Thursday, November 3, 2011

One-click

Amazon knows its customers. Trained by parents, television, the internet, and schools to be model consumers, aware of the price of everything (but not the value, as my cranky old man used to say), determined that nothing shall come between them and their instant self-gratification, its customers behave like vacuum cleaners with credit cards, sucking up every piece of shit that comes their way as long as it brings a respite from their boredom, even if only for a few moments, like the first bite of a double mocha chocolate mousse or a twenty dollar hand job in a Bronx alley.

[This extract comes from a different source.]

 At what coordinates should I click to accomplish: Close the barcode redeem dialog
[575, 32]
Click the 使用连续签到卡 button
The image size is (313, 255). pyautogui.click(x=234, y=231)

Amazon knows that life without buying is boring.

It knows that its customers shop price and convenience, and couldn't care less about any other attribute of the shopping experience. Ambience, human interaction, merchandising, civic responsibility, community, status, ideology -- all of it pales beside low prices and one-click convenience. 'Cheap and easy' rules the retail marketplace. Why not? All the shite Amazon sells will turn to dust anyway. Drive around the suburbs on Sunday afternoons and see the crap that people are trying get rid of at their so-called lawn sales. All those bought items, spread out on old blankets like the rejected remnants of an alien culture, not even worth the pennies being asked for them, lie there untouched, unloved, ready for the landfill.

It used to be that lack of storage space limited the amount of shite people could buy but Amazon figured that one out. It stores the shite for them on its servers then sells them a device so they can access it. In the cloud, thousands and thousands of items, many more than these consumers could ever usefully read or listen to or learn from or be entertained by. But who cares as long as they can buy them?

Pity poor Jeff Bezos, all that brainpower and metabolic energy tethered to the soul of a hondler. Who remembers the merchant princes of yesteryear, other than their heirs? Who remembers the carny barker, the revival-tent preacher, the driven executive after they die? And what of the empires they built? Where is Woolworth's now? Where is Sears & Roebuck? Or the Great Atlantic & Pacific Tea Company? Life is unfair (just as big, fierce animals are rare): an impoverished neurotic like Herman Melville who wrote a big queer book about a whale is more famous than ever while somebody like Bezos who merely sells that book is doomed to an afterlife of ashen anonymity. Upon his passing consumers will say, "his prices were low" and "one-click was so convenient." Then they'll fall silent and return to their shopping.